Rows from a screen grounding dataset
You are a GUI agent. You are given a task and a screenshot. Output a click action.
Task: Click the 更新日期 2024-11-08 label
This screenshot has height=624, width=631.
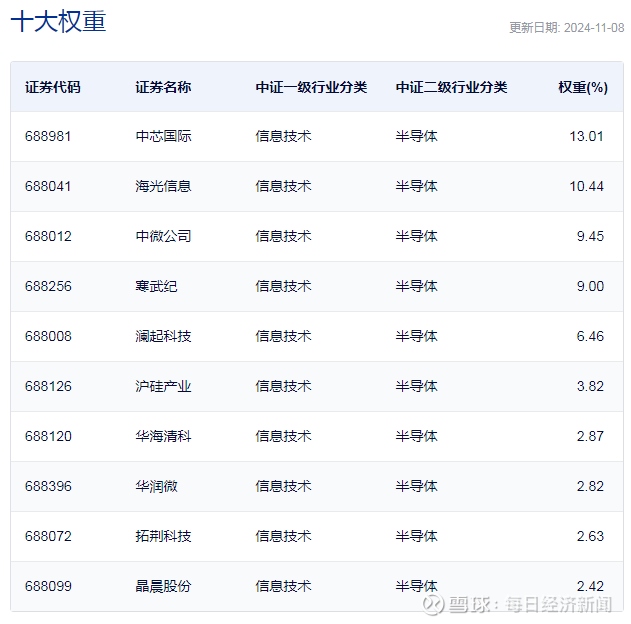[x=566, y=28]
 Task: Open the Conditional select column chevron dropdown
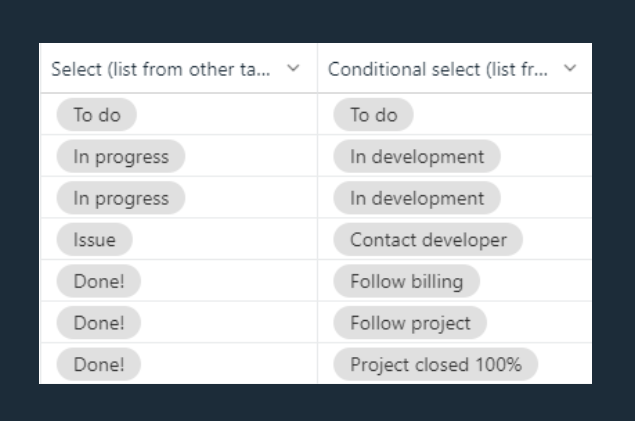tap(570, 68)
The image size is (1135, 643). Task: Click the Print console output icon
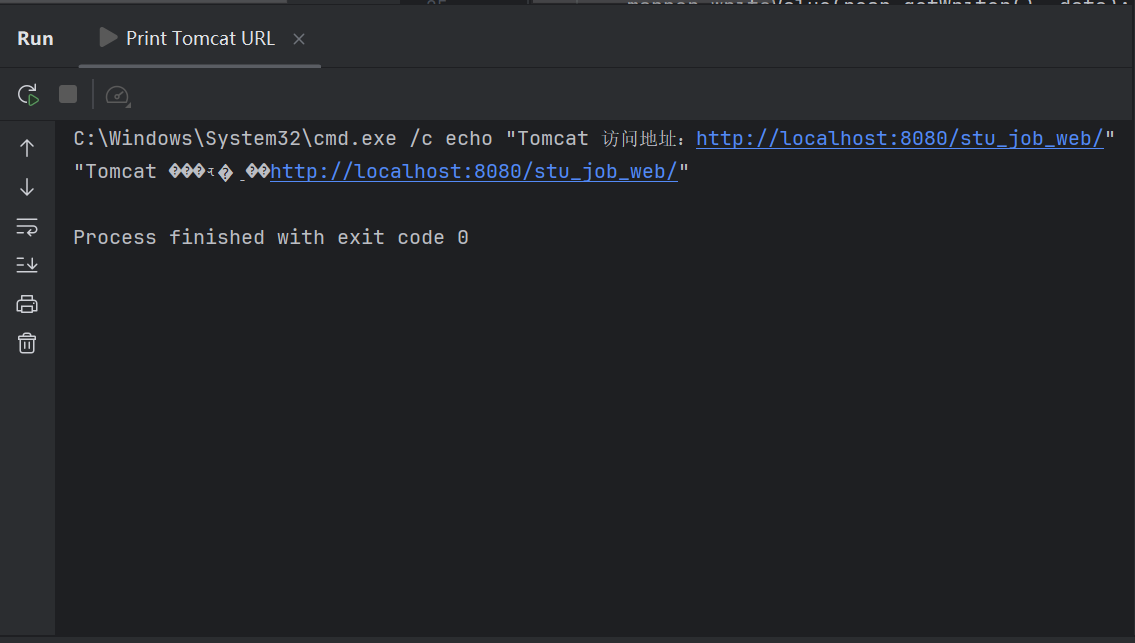pyautogui.click(x=27, y=303)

TASK PROMPT
Write out the records above word for word, without the pictures.

OUTPUT BELOW
You are a GUI agent. You are given a task and a screenshot. Output a click action.
Task: Click the 更新日期 2024-11-08 label
This screenshot has height=624, width=631.
[x=566, y=28]
 Task: Open the Conditional select column chevron dropdown
tap(570, 68)
The image size is (1135, 643). Task: Click the Print console output icon
pyautogui.click(x=27, y=303)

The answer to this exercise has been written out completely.